For now there are two URL params
GET http://localhost:7071/api/login/{id?}?m=<polling|redirect>&p=<port#>
M is the method to use in the login response. Redirect is the preferable way to do this but requires the client machine to be able to make HTTP request to the local host. Using redirect, then P is the port number the client will go look for the login tokin. If you use polling, you will need to store the token someplace in the backend and the client will then need to go fetch it on its own - hence polling, though a web socket would work here as well.
The ID is optional and usually some client/app instance ID. It is added to the OAuth State param and carried though the login lifecycle.

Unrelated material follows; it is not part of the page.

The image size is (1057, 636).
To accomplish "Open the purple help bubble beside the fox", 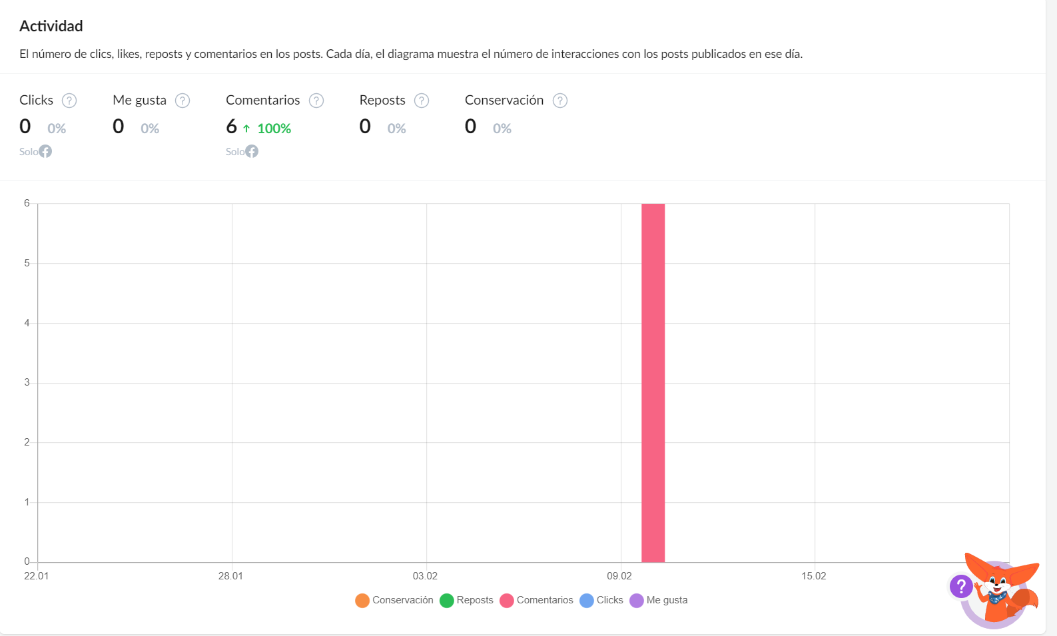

The returned token would sent back in subsequent headers:
Authorization: Bearer <myAuth0token>
{
"resultType":"Success",
"result":
{
"token":"ey...",
"userID":"joebob@google.com",
"refresh":"_wFXUOymzCuC8PTwUPUe00ZWqsrxmgdt4DtqwYanV5fl6",
"expires":"2023-01-31T23:20:57.737936+00:00"
},
"isSuccess":true
}
The token method is the callback location of Auth0 and not meant to be used by an end client
Again, just a pre-rolled passed through to Auth0 to do an explicit logout
Using the isolated architecture liberates your APIs from a specific runtime. Basically, they just become like an exe.
If you open the Program.cs file you will see the Dependency Injection. This works much like the other .NET environments.
A .NET Core Function app will run on Windows, Mac or Linux.
Integration with Auth0 is demoed using a Login API call. You will need to setup your own Auth0 App.
Once a user has a token, that can be returned to the client (stored locally) and sent in the Authorization Header of each subsequent call.
The easiest way to deploy is just create a new Azure Function App and Publish from Visual Studio directly. If you save your project to GitHub, you can accept the boilerplate YML script created in Deployment to automatically redeploy after each checkin.
Environment Settings will load the Configuration values by key name into an instance of this class. These values should rarely if ever change and only vary by deloyment environment. For more configurable Settings - use a data store.
In the Azure Function resource go to Configuration and add any environment vaiables you need. Then modify EnvironmentSettings.cs to match you settings.
Azurite is very useful for local debugging. I'll add how to set it up here but the VS Code extension has all the directions.
Figuring out the connection string for local Azurite can be found near the bottom of the MSDN.